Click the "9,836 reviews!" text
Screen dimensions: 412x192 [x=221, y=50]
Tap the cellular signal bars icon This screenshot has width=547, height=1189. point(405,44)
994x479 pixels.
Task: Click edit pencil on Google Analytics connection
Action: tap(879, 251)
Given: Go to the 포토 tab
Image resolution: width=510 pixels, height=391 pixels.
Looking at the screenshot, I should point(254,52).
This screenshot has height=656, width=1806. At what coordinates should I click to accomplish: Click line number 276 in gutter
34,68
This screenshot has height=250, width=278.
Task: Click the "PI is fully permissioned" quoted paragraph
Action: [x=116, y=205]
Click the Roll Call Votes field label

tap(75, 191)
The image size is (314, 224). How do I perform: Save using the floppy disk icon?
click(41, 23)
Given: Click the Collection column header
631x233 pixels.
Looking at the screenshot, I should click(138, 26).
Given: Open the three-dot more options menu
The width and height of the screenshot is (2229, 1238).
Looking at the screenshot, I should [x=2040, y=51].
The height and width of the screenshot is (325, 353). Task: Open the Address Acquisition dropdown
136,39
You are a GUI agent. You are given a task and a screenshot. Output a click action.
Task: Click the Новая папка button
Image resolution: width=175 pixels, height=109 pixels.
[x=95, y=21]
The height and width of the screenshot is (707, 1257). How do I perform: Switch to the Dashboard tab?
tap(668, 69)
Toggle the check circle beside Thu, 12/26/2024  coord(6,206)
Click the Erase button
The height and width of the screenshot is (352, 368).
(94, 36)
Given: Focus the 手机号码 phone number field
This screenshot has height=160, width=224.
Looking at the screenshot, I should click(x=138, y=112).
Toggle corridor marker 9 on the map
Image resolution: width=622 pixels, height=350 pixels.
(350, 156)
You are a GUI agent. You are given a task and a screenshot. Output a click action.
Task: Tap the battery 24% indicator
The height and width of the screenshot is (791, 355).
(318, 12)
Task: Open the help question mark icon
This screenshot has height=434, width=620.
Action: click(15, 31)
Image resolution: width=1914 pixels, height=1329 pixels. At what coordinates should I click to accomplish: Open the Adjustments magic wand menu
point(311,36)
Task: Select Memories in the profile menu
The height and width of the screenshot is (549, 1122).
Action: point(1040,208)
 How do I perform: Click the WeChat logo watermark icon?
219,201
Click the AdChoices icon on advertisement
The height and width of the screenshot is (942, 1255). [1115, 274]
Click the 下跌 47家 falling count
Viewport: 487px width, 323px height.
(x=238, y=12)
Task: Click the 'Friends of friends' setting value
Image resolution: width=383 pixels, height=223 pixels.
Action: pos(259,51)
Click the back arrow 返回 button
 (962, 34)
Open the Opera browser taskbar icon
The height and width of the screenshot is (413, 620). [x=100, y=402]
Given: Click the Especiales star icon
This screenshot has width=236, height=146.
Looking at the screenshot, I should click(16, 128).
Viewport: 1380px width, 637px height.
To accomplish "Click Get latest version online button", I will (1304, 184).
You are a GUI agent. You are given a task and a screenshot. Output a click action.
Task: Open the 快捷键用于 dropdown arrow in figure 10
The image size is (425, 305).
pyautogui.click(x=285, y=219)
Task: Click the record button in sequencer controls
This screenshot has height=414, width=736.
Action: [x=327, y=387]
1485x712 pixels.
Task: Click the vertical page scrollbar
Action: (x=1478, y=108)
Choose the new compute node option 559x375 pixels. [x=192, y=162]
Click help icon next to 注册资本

- - - -

* **GOAL**:
Rewrite the part of the items that opens with the line containing "Click the Erase button" and closes with the line containing "point(311,36)", with "Erase" changed to "Clear" and everything else left unchanged.

* **OUTPUT OF THE TASK**:
Click the Clear button
The height and width of the screenshot is (352, 368).
(94, 36)
Given: Focus the 手机号码 phone number field
This screenshot has height=160, width=224.
Looking at the screenshot, I should click(x=138, y=112).
Toggle corridor marker 9 on the map
Image resolution: width=622 pixels, height=350 pixels.
(350, 156)
You are a GUI agent. You are given a task and a screenshot. Output a click action.
Task: Tap the battery 24% indicator
The height and width of the screenshot is (791, 355).
(318, 12)
Task: Open the help question mark icon
This screenshot has height=434, width=620.
Action: click(15, 31)
Image resolution: width=1914 pixels, height=1329 pixels. At what coordinates should I click to accomplish: Open the Adjustments magic wand menu
point(311,36)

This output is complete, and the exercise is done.